In the listing below, find the line with "[منوی دسترسی] (248, 101)" and the line with "پیگیری سفارشات". Repeat those two lines and all lines between them exactly.

- EXCERPTED DATA:

------------------------------

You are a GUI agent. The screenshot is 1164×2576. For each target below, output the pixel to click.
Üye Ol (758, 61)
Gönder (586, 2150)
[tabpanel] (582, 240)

------------------------------

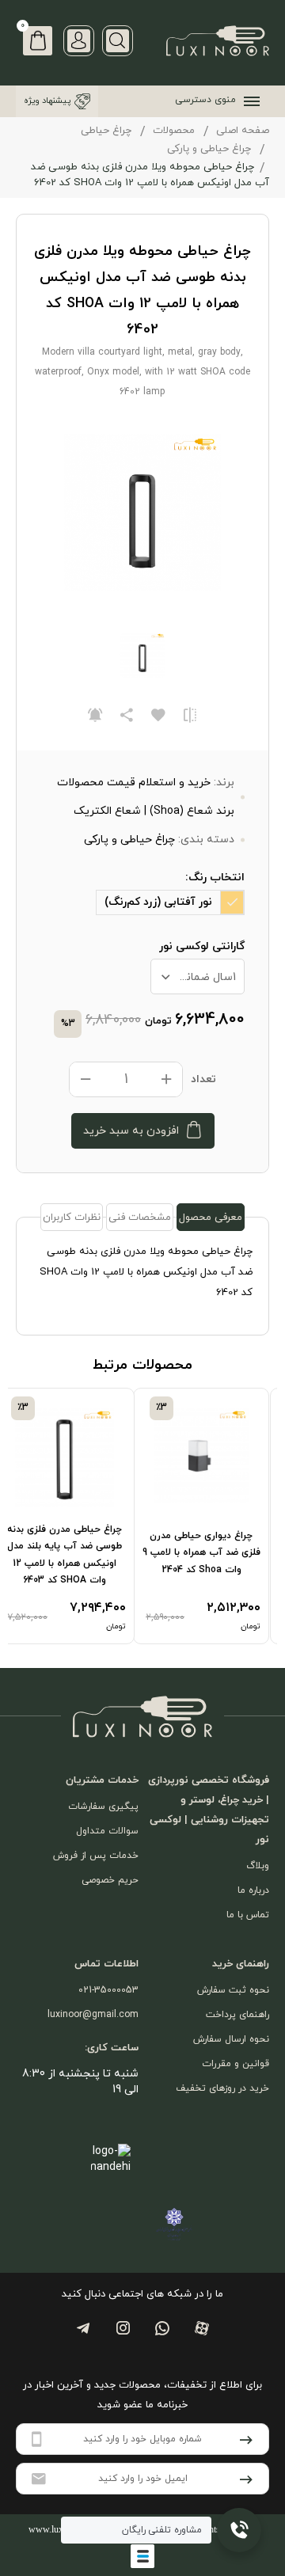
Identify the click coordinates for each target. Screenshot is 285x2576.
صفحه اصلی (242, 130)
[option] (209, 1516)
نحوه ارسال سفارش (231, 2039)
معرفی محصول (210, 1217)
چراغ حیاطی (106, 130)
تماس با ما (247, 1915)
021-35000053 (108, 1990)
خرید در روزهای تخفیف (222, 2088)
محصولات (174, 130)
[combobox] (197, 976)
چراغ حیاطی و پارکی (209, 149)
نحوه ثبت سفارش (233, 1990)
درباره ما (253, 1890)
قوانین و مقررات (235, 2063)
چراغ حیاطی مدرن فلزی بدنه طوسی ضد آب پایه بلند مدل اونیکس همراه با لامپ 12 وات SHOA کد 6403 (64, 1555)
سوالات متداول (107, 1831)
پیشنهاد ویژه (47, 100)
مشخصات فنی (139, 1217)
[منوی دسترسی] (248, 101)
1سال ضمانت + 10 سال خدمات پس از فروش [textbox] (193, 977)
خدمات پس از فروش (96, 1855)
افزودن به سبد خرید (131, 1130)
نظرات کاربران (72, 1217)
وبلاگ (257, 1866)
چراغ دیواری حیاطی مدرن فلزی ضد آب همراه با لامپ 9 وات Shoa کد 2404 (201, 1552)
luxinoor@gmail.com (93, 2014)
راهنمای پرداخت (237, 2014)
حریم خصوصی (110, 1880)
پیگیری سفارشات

------------------------------

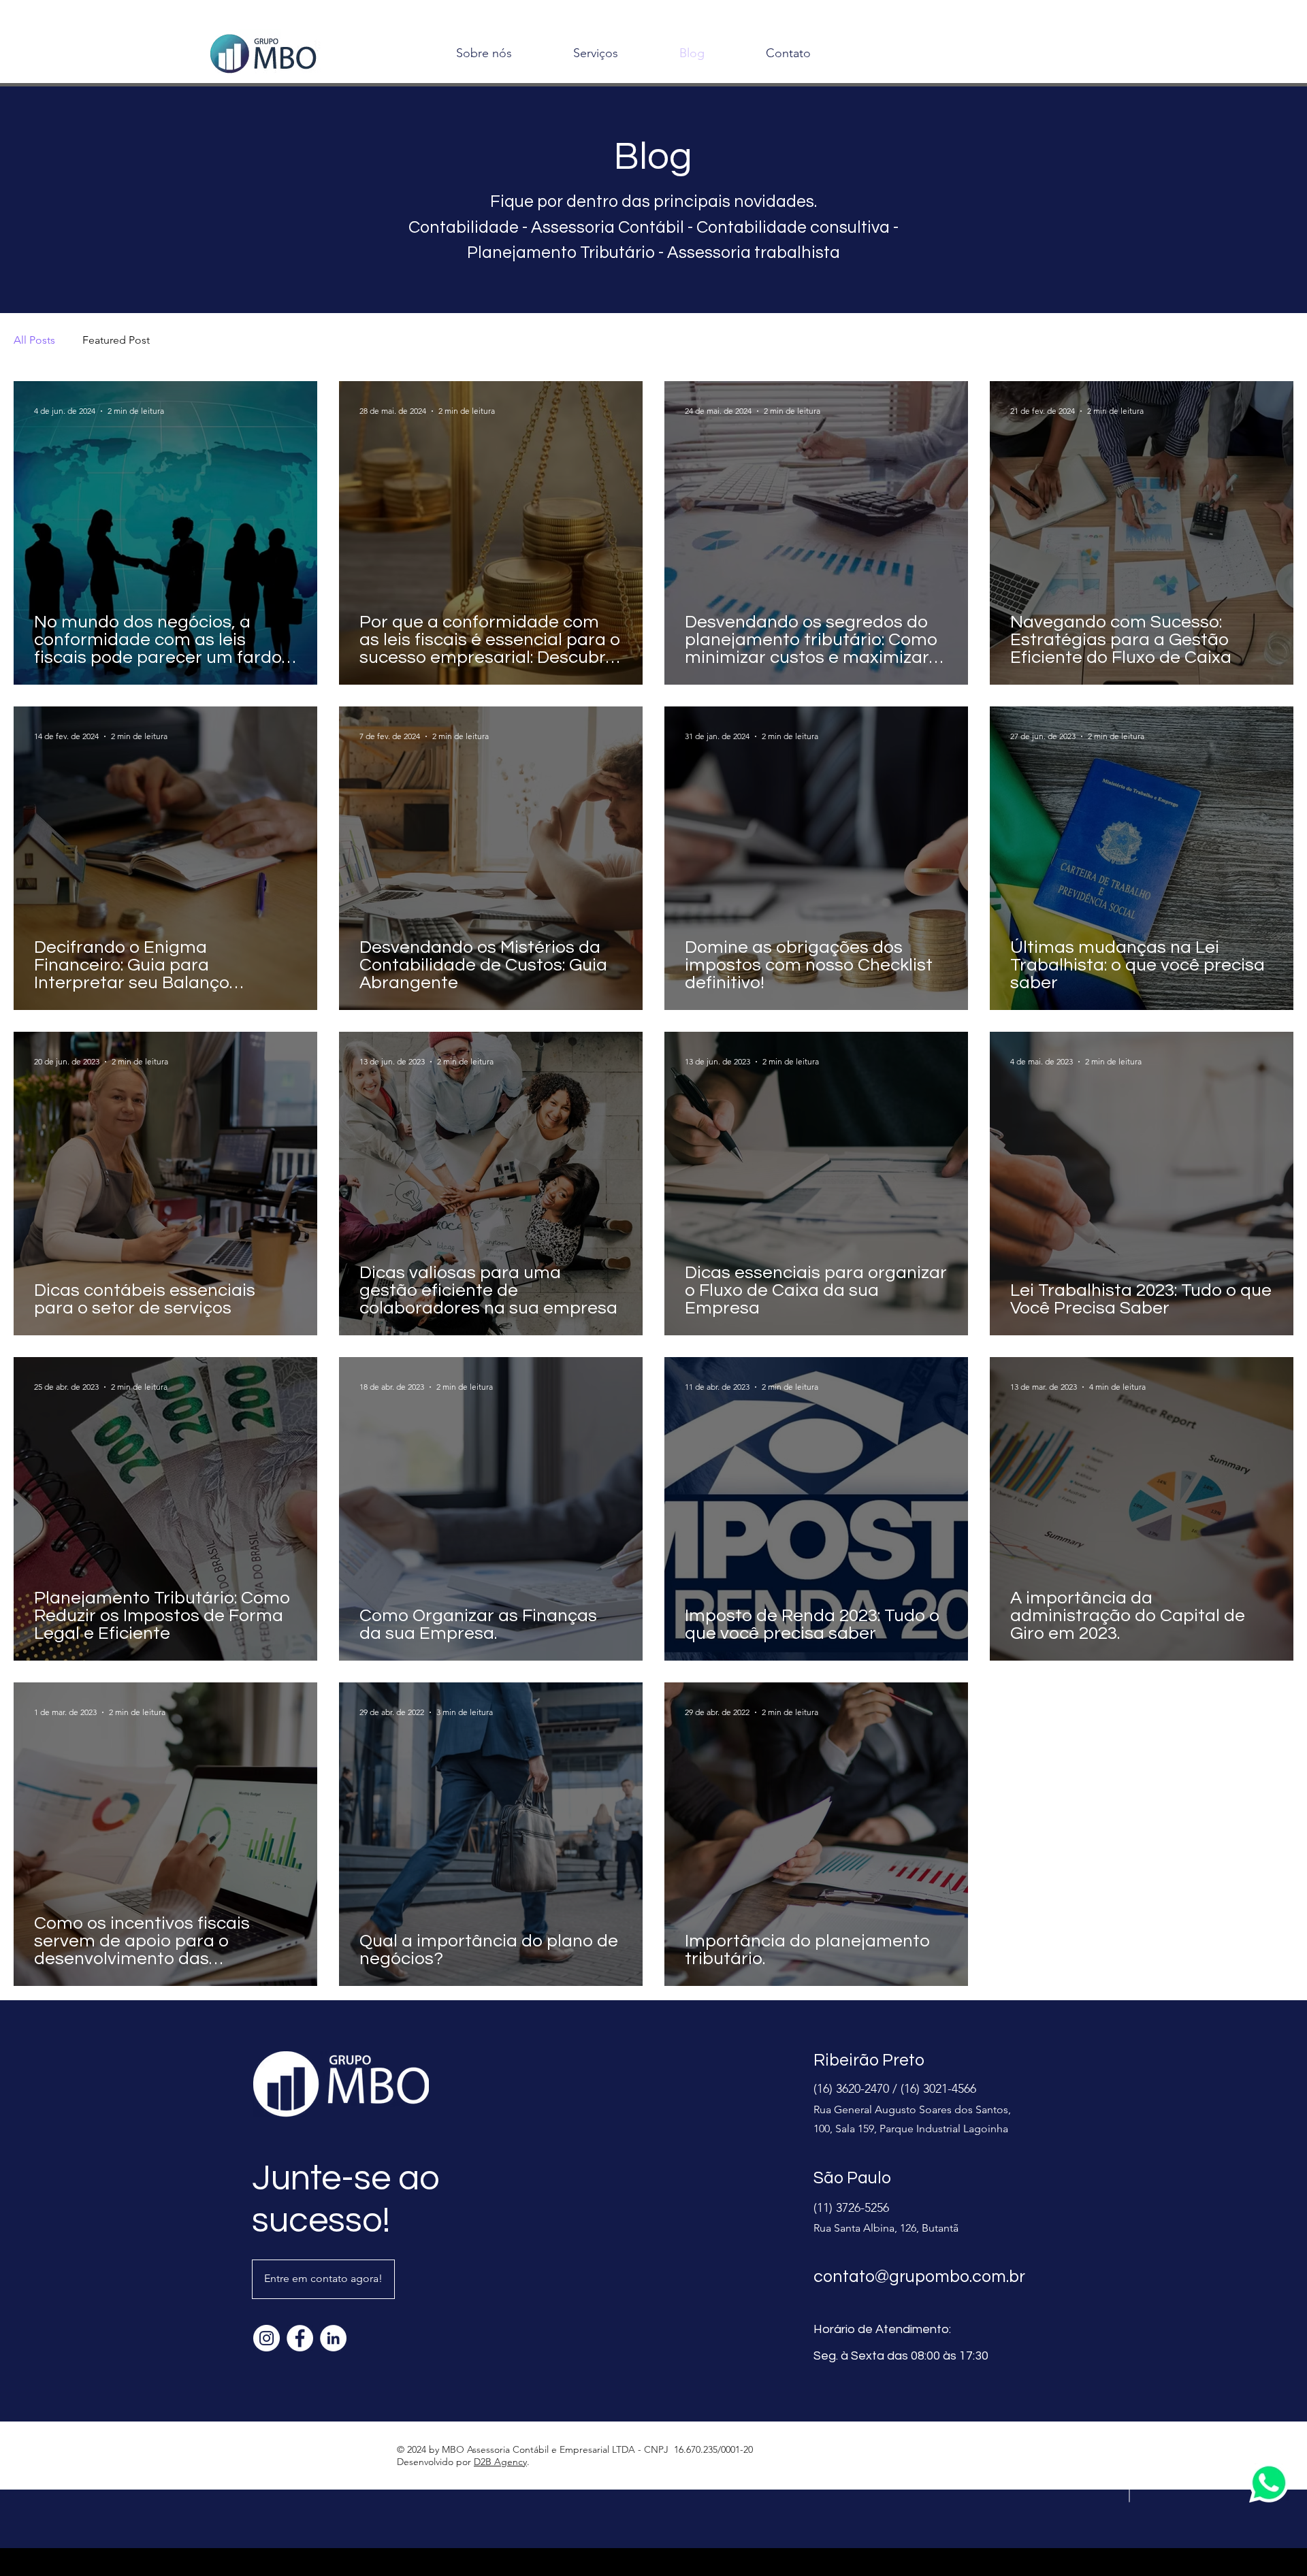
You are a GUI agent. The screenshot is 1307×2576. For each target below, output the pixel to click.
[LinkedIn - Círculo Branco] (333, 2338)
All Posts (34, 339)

------------------------------

- EXPECTED ANSWER:
[منوی دسترسی] (248, 101)
1سال ضمانت + 10 سال خدمات پس از فروش [textbox] (193, 977)
خدمات پس از فروش (96, 1855)
افزودن به سبد خرید (131, 1130)
نظرات کاربران (72, 1217)
وبلاگ (257, 1866)
چراغ دیواری حیاطی مدرن فلزی ضد آب همراه با لامپ 9 وات Shoa کد 2404 (201, 1552)
luxinoor@gmail.com (93, 2014)
راهنمای پرداخت (237, 2014)
حریم خصوصی (110, 1880)
پیگیری سفارشات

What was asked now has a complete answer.